Excerpts from a dataset:
----------------

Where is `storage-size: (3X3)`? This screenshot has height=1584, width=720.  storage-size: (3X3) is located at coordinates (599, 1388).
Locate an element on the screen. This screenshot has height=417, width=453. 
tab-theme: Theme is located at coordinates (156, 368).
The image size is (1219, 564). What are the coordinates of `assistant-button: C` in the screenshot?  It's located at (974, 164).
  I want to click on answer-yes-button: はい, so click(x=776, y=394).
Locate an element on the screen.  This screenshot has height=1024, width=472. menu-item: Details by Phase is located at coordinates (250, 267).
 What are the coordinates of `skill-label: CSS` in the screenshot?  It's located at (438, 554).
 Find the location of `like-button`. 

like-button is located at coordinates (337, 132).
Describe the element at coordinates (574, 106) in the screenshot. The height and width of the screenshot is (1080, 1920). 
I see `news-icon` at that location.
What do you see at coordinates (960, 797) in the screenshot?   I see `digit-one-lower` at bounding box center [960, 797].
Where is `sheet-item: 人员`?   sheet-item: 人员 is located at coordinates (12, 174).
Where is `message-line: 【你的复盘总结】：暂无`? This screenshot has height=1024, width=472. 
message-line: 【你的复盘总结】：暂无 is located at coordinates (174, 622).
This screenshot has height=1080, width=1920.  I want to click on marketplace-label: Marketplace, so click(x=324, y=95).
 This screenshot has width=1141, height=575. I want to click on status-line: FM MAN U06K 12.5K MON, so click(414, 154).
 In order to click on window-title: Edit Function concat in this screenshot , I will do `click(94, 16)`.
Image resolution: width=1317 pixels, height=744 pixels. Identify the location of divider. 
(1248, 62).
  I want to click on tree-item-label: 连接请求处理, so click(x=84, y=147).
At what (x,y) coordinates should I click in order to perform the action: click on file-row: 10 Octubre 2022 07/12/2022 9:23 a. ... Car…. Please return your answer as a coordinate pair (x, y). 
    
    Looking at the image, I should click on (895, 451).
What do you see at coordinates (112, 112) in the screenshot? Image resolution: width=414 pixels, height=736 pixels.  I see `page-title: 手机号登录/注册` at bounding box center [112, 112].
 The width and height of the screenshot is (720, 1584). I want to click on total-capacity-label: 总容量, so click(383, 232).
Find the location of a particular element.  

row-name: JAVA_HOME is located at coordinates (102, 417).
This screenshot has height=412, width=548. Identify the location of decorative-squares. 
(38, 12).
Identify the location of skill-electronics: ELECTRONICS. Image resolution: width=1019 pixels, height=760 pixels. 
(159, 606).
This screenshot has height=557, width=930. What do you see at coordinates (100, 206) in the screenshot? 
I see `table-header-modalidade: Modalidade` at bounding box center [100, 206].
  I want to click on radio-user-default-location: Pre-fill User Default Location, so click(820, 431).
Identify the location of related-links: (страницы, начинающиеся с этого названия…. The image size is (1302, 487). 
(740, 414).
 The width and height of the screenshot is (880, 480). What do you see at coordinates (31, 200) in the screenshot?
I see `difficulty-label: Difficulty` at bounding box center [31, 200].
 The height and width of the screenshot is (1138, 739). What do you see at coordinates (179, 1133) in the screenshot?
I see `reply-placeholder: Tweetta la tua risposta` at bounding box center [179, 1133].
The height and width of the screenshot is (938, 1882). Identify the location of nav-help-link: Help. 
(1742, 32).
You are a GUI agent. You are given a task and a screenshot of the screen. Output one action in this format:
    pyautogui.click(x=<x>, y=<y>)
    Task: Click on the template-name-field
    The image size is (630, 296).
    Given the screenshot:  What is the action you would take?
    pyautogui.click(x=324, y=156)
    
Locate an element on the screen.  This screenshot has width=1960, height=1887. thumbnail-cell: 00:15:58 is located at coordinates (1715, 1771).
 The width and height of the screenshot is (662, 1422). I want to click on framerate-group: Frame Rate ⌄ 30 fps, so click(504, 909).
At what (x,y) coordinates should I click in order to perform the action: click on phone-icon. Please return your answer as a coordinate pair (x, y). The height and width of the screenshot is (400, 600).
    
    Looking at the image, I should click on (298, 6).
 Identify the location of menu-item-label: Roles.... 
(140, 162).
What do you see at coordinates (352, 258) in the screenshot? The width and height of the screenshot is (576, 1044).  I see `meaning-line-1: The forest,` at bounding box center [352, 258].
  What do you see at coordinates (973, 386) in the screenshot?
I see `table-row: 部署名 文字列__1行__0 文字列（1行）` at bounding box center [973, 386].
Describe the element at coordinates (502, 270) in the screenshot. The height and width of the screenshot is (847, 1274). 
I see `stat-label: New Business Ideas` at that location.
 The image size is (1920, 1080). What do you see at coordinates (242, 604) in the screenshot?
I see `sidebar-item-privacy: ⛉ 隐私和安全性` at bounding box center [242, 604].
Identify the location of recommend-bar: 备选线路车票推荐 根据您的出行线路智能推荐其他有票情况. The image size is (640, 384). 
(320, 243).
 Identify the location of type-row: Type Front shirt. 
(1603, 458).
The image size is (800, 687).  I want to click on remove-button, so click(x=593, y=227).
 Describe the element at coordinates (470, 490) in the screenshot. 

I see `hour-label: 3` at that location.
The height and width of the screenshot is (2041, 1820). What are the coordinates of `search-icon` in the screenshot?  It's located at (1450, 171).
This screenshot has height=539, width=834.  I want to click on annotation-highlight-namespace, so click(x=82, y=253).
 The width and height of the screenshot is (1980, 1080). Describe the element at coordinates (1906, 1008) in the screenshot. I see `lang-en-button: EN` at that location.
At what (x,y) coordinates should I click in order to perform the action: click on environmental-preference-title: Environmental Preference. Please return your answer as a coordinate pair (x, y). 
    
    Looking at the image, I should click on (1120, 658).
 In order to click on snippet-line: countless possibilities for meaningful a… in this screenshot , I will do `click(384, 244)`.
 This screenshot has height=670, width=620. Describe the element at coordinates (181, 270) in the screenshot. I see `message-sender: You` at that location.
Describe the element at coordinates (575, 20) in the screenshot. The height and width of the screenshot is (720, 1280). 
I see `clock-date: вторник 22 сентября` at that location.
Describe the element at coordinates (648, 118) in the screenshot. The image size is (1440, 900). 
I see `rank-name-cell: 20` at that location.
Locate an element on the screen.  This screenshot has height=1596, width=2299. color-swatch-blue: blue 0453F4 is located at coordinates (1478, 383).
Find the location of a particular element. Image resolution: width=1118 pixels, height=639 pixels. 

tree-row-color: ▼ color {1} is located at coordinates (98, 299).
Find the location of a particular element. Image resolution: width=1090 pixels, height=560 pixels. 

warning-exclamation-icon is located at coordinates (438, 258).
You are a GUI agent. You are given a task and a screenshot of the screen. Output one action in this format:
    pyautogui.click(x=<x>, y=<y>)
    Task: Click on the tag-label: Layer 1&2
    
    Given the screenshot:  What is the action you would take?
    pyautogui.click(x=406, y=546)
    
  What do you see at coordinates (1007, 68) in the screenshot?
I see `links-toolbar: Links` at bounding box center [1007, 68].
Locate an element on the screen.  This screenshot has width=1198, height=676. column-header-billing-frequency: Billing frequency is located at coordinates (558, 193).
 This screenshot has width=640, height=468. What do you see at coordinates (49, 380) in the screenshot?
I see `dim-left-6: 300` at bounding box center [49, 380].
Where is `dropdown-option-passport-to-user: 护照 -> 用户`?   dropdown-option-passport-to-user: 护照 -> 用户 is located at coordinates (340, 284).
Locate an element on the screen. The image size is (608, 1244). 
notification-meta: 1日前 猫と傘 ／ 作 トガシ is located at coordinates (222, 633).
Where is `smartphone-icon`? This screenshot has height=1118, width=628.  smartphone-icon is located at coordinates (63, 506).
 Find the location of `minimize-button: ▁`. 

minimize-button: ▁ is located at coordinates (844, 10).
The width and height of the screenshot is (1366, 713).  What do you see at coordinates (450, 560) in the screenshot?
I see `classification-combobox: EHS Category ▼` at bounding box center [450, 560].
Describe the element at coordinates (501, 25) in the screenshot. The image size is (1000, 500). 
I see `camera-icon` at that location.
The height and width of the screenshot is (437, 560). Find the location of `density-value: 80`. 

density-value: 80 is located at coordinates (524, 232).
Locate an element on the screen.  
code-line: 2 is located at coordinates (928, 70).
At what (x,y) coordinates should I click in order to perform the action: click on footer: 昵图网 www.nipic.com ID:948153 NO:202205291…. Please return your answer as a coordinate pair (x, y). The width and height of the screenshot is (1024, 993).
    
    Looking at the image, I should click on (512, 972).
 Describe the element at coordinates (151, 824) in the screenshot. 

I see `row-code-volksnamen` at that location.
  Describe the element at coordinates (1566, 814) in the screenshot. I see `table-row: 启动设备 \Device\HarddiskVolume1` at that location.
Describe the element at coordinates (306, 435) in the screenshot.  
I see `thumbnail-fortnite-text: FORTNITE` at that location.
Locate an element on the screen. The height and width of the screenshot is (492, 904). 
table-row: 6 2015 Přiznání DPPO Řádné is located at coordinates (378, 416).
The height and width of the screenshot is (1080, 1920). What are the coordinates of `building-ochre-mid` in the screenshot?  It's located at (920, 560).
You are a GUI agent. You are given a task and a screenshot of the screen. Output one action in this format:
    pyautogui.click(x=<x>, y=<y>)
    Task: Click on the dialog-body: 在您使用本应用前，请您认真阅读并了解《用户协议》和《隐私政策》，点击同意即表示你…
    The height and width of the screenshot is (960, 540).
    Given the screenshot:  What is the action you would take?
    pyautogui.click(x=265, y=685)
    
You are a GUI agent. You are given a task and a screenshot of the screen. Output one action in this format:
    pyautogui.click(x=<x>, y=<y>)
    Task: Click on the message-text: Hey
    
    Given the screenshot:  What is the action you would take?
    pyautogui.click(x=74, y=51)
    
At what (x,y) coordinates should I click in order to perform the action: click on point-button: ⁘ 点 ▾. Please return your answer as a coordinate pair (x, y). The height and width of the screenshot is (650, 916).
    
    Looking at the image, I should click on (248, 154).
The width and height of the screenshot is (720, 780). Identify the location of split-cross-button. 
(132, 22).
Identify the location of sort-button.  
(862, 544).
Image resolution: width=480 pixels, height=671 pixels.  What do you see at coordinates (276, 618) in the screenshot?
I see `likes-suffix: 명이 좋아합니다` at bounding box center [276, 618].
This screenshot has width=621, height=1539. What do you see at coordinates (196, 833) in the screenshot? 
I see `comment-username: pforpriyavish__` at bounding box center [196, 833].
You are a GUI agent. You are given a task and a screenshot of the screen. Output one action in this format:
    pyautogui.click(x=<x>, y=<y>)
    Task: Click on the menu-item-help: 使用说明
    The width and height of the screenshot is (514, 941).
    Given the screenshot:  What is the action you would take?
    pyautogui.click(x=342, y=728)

----------------

What this task involves
Please rewrite everything from the line containing "Describe the element at coordinates (306, 435)" down to the line containing "(862, 544).", swapping "GUI agent" for "UI assistant" and leaving all else unchanged. Return only those records.

Answer
Describe the element at coordinates (306, 435) in the screenshot.  
I see `thumbnail-fortnite-text: FORTNITE` at that location.
Locate an element on the screen. The height and width of the screenshot is (492, 904). 
table-row: 6 2015 Přiznání DPPO Řádné is located at coordinates (378, 416).
The height and width of the screenshot is (1080, 1920). What are the coordinates of `building-ochre-mid` in the screenshot?  It's located at (920, 560).
You are a UI assistant. You are given a task and a screenshot of the screen. Output one action in this format:
    pyautogui.click(x=<x>, y=<y>)
    Task: Click on the dialog-body: 在您使用本应用前，请您认真阅读并了解《用户协议》和《隐私政策》，点击同意即表示你…
    The height and width of the screenshot is (960, 540).
    Given the screenshot:  What is the action you would take?
    pyautogui.click(x=265, y=685)
    
You are a UI assistant. You are given a task and a screenshot of the screen. Output one action in this format:
    pyautogui.click(x=<x>, y=<y>)
    Task: Click on the message-text: Hey
    
    Given the screenshot:  What is the action you would take?
    pyautogui.click(x=74, y=51)
    
At what (x,y) coordinates should I click in order to perform the action: click on point-button: ⁘ 点 ▾. Please return your answer as a coordinate pair (x, y). The height and width of the screenshot is (650, 916).
    
    Looking at the image, I should click on (248, 154).
The width and height of the screenshot is (720, 780). Identify the location of split-cross-button. 
(132, 22).
Identify the location of sort-button.  
(862, 544).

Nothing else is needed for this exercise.